To be done:
Please swap "badge" for "tag" in the records from the line holding "Task: Select the stdio" through the end of the records, inclusive, and return only those lines with nothing else changed. Leave the pictures out of the answer.

START Materials provided

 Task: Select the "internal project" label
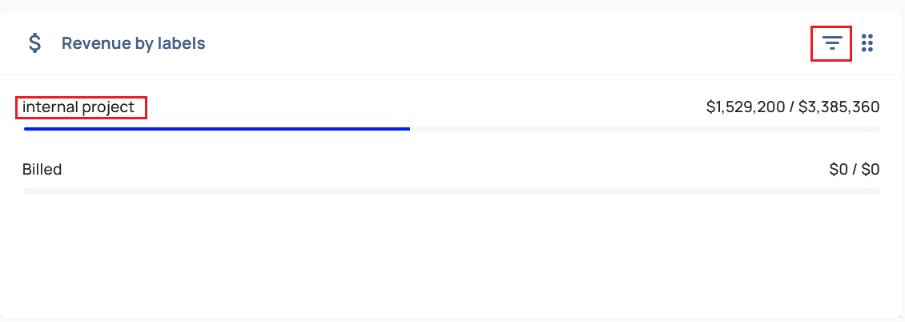78,107
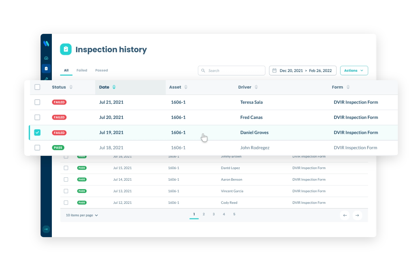Select the inspections clipboard icon in the sidebar
The image size is (417, 271).
click(x=46, y=68)
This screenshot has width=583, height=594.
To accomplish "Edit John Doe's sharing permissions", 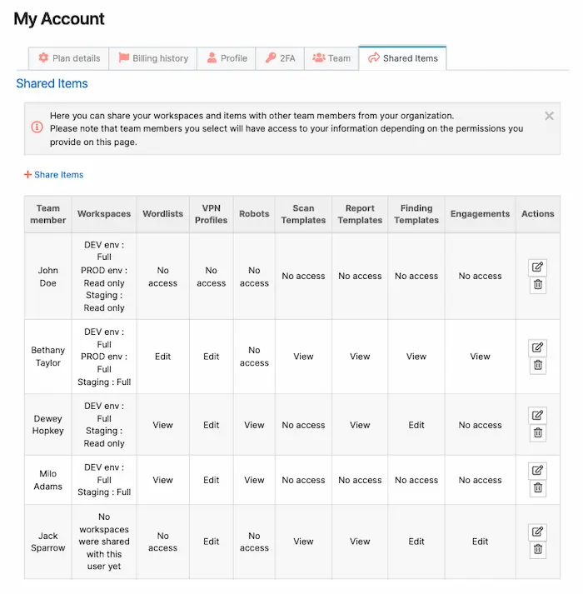I will (x=537, y=267).
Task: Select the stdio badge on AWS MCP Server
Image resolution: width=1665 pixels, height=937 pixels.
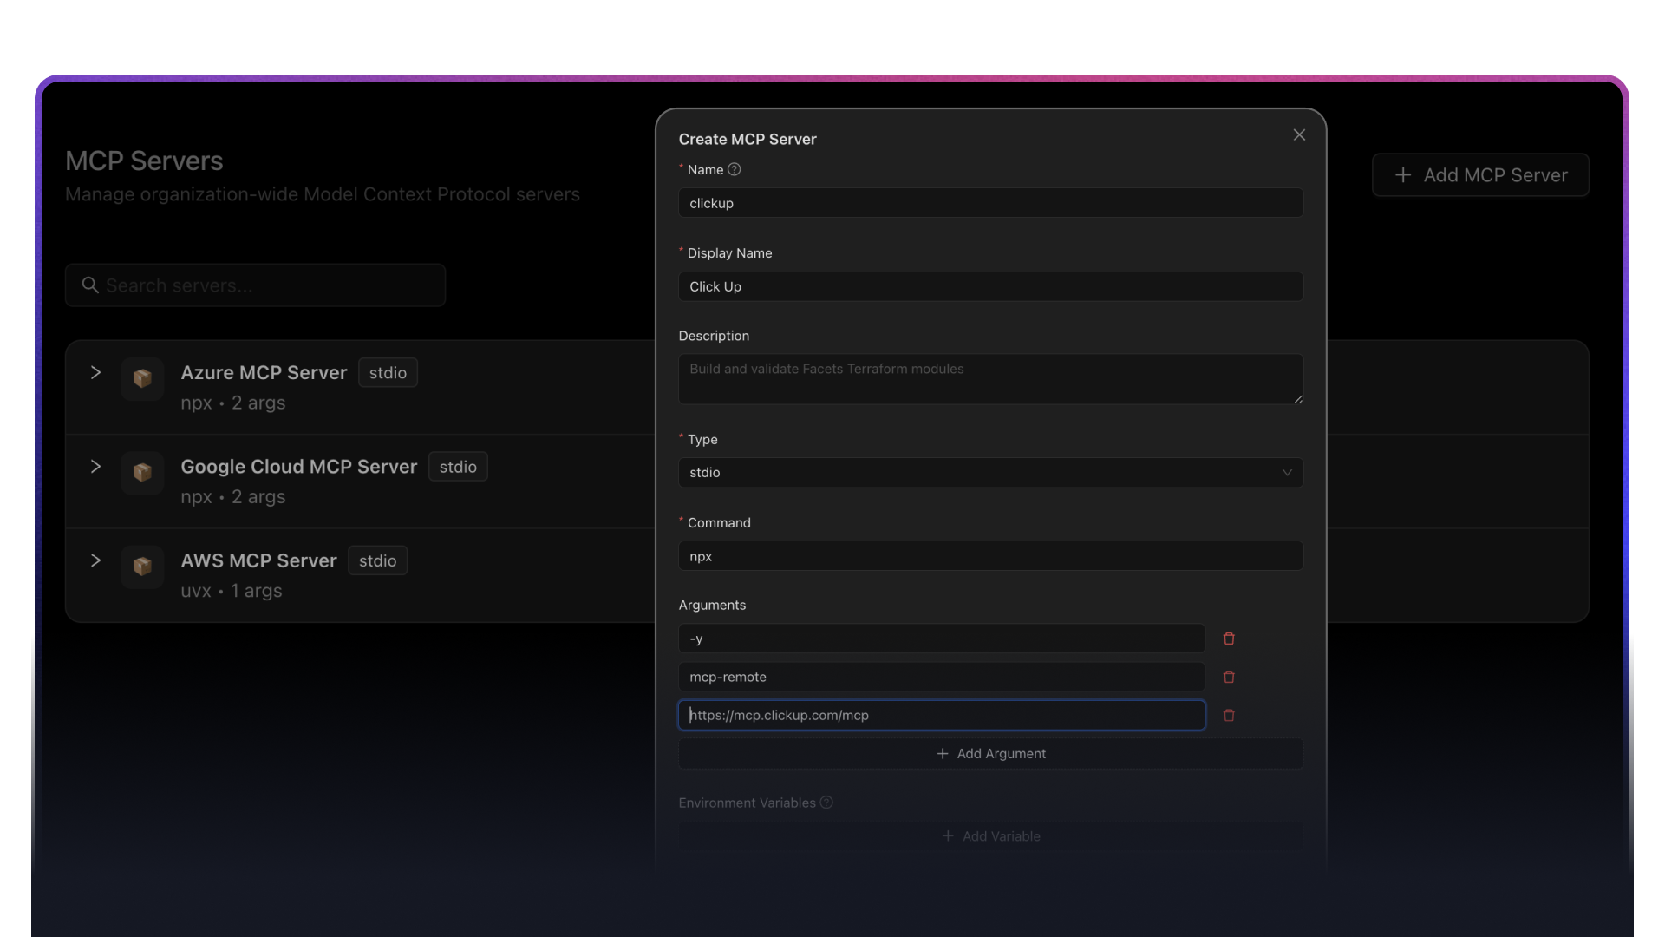Action: coord(376,560)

END Materials provided

Solution for this task:
Task: Select the stdio tag on AWS MCP Server
Image resolution: width=1665 pixels, height=937 pixels.
Action: coord(376,560)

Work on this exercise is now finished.